_TASK DESCRIPTION_
In the answer, every entry must appear exactly as given.

Stored data:
-- Opening Marker --
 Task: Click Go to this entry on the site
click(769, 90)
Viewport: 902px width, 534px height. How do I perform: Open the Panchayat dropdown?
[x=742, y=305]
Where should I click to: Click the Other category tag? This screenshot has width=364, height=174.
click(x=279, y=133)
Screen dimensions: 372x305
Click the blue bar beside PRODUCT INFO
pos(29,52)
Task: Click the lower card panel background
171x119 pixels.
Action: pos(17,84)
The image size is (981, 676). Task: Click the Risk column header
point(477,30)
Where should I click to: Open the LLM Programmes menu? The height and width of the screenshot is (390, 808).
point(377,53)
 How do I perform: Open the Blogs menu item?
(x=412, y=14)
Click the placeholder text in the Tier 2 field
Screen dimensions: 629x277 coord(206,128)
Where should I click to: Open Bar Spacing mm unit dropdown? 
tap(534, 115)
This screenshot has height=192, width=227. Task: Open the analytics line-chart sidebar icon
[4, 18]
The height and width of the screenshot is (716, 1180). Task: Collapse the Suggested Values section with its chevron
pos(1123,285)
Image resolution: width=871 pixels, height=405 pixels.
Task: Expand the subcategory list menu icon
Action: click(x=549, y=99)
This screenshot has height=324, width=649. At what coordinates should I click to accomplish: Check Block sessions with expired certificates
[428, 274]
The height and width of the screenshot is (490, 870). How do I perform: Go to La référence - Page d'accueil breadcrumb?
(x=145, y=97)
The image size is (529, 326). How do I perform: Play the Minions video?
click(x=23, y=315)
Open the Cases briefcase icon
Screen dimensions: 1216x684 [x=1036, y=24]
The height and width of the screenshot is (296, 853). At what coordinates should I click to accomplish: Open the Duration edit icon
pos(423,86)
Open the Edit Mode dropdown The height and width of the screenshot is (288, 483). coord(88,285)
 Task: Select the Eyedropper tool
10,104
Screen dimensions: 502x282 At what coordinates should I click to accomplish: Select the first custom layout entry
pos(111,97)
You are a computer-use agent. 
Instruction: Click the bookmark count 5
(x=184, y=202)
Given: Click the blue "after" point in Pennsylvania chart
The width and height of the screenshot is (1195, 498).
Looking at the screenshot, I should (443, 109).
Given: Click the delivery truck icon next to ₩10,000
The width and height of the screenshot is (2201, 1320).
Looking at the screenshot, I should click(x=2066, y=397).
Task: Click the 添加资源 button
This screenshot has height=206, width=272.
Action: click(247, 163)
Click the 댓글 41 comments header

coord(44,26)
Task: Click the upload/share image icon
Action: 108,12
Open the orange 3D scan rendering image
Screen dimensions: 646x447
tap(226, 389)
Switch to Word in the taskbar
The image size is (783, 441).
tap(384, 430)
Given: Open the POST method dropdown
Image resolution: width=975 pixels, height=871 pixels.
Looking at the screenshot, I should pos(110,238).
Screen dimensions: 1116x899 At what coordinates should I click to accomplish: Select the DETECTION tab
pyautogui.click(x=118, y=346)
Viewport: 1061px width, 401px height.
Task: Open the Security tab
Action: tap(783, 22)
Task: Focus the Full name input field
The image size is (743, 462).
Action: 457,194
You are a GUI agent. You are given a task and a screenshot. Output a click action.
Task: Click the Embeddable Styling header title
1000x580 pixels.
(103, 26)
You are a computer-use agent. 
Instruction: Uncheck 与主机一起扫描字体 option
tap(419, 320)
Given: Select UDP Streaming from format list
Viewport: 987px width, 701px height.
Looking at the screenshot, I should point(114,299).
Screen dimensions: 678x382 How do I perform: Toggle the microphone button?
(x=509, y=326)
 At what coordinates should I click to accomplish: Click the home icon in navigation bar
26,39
-- Closing Marker --
_THE ANSWER_
 Task: Click Go to this entry on the site
click(769, 90)
Viewport: 902px width, 534px height. How do I perform: Open the Panchayat dropdown?
[x=742, y=305]
Where should I click to: Click the Other category tag? This screenshot has width=364, height=174.
click(x=279, y=133)
Screen dimensions: 372x305
Click the blue bar beside PRODUCT INFO
pos(29,52)
Task: Click the lower card panel background
171x119 pixels.
Action: pos(17,84)
The image size is (981, 676). Task: Click the Risk column header
point(477,30)
Where should I click to: Open the LLM Programmes menu? The height and width of the screenshot is (390, 808).
point(377,53)
 How do I perform: Open the Blogs menu item?
(x=412, y=14)
Click the placeholder text in the Tier 2 field
Screen dimensions: 629x277 coord(206,128)
Where should I click to: Open Bar Spacing mm unit dropdown? 
tap(534, 115)
This screenshot has height=192, width=227. Task: Open the analytics line-chart sidebar icon
[4, 18]
The height and width of the screenshot is (716, 1180). Task: Collapse the Suggested Values section with its chevron
pos(1123,285)
Image resolution: width=871 pixels, height=405 pixels.
Task: Expand the subcategory list menu icon
Action: click(x=549, y=99)
This screenshot has height=324, width=649. At what coordinates should I click to accomplish: Check Block sessions with expired certificates
[428, 274]
The height and width of the screenshot is (490, 870). How do I perform: Go to La référence - Page d'accueil breadcrumb?
(x=145, y=97)
The image size is (529, 326). How do I perform: Play the Minions video?
click(x=23, y=315)
Open the Cases briefcase icon
Screen dimensions: 1216x684 [x=1036, y=24]
The height and width of the screenshot is (296, 853). At what coordinates should I click to accomplish: Open the Duration edit icon
pos(423,86)
Open the Edit Mode dropdown The height and width of the screenshot is (288, 483). coord(88,285)
 Task: Select the Eyedropper tool
10,104
Screen dimensions: 502x282 At what coordinates should I click to accomplish: Select the first custom layout entry
pos(111,97)
You are a computer-use agent. 
Instruction: Click the bookmark count 5
(x=184, y=202)
Given: Click the blue "after" point in Pennsylvania chart
The width and height of the screenshot is (1195, 498).
Looking at the screenshot, I should (443, 109).
Given: Click the delivery truck icon next to ₩10,000
The width and height of the screenshot is (2201, 1320).
Looking at the screenshot, I should click(x=2066, y=397).
Task: Click the 添加资源 button
This screenshot has height=206, width=272.
Action: click(247, 163)
Click the 댓글 41 comments header

coord(44,26)
Task: Click the upload/share image icon
Action: 108,12
Open the orange 3D scan rendering image
Screen dimensions: 646x447
tap(226, 389)
Switch to Word in the taskbar
The image size is (783, 441).
tap(384, 430)
Given: Open the POST method dropdown
Image resolution: width=975 pixels, height=871 pixels.
Looking at the screenshot, I should pos(110,238).
Screen dimensions: 1116x899 At what coordinates should I click to accomplish: Select the DETECTION tab
pyautogui.click(x=118, y=346)
Viewport: 1061px width, 401px height.
Task: Open the Security tab
Action: tap(783, 22)
Task: Focus the Full name input field
The image size is (743, 462).
Action: 457,194
You are a GUI agent. You are given a task and a screenshot. Output a click action.
Task: Click the Embeddable Styling header title
1000x580 pixels.
(103, 26)
You are a computer-use agent. 
Instruction: Uncheck 与主机一起扫描字体 option
tap(419, 320)
Given: Select UDP Streaming from format list
Viewport: 987px width, 701px height.
Looking at the screenshot, I should point(114,299).
Screen dimensions: 678x382 How do I perform: Toggle the microphone button?
(x=509, y=326)
 At what coordinates should I click to accomplish: Click the home icon in navigation bar
26,39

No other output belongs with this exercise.